Shares of the Denver-based company climbed $1.62, or 5.1 percent, to $33.73 in midday trading.

Interior Secretary Ken Salazar hailed the company's compromise and called the agreement historic.

"It clearly provides for the orderly and balanced development of our nation's energy supply while, at the same time, serving as an outstanding example of the fresh look of how we can better manage our energy resources," Salazar said in a written statement.

In one case, Bill Barrett dropped plans to develop wells around Jack Canyon, a tributary to the Green River, where the steep, rugged terrain is dotted with dense pinion and juniper trees and visited by a herd of wild horses. Jack Canyon is a candidate for wilderness protection, but because it has a well head that was drilled years ago, it was considered fair game for more development.

Now, Jack Canyon will be left untouched.

Utah BLM director Juan Palma called the settlement "a big deal" that came after years of environmental review and negotiation. The agency issued a final environmental study Thursday along with a decision to approve the project.

"This is a wonderful example of finding balance," Palma told The Associated Press on Thursday. "It's the kind of collaboration we need. It is not the environment against the economy.

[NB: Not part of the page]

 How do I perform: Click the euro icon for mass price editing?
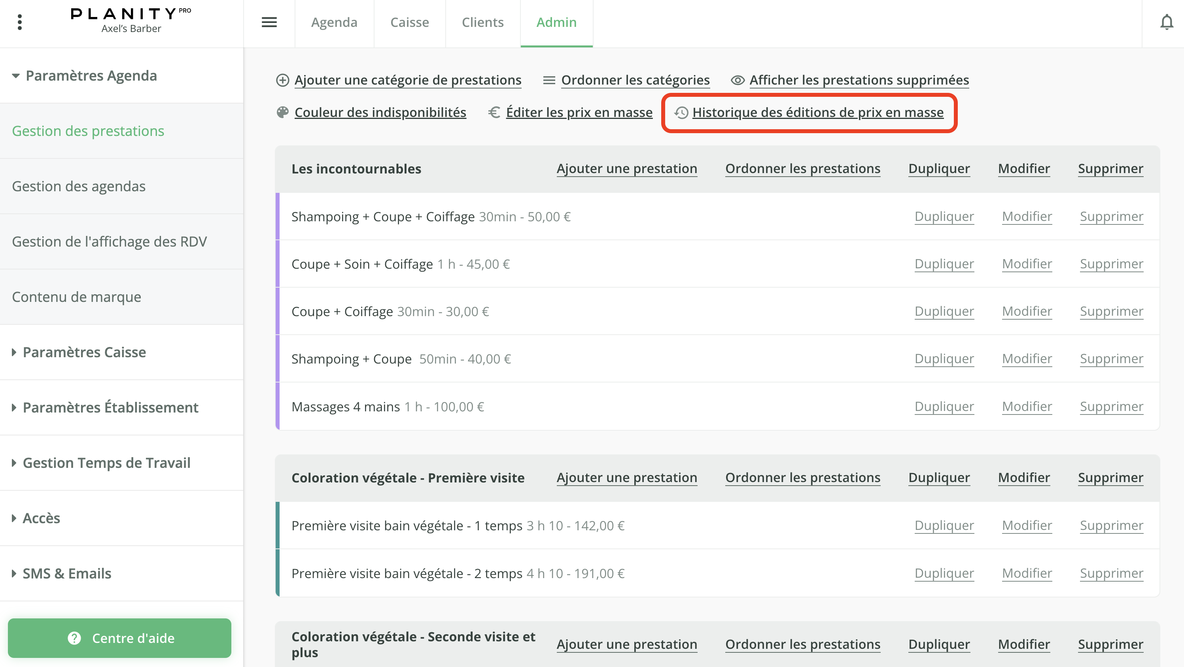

It's the environment and economy working together."

The Southern Utah Wilderness Alliance agreed not to challenge the agency's approval in federal court after the company stepped back from lands the group is proposing for wilderness designation by Congress.

Steve Bloch, a staff lawyer for the wilderness group, said the lands were as dramatic as Arizona's Grand Canyon.

"It's a remarkable, awe-inspiring landscape," Bloch said. "The compromise was hard fought, but we're pleased we found a partner in Bill Barrett Corp. to protect this special place."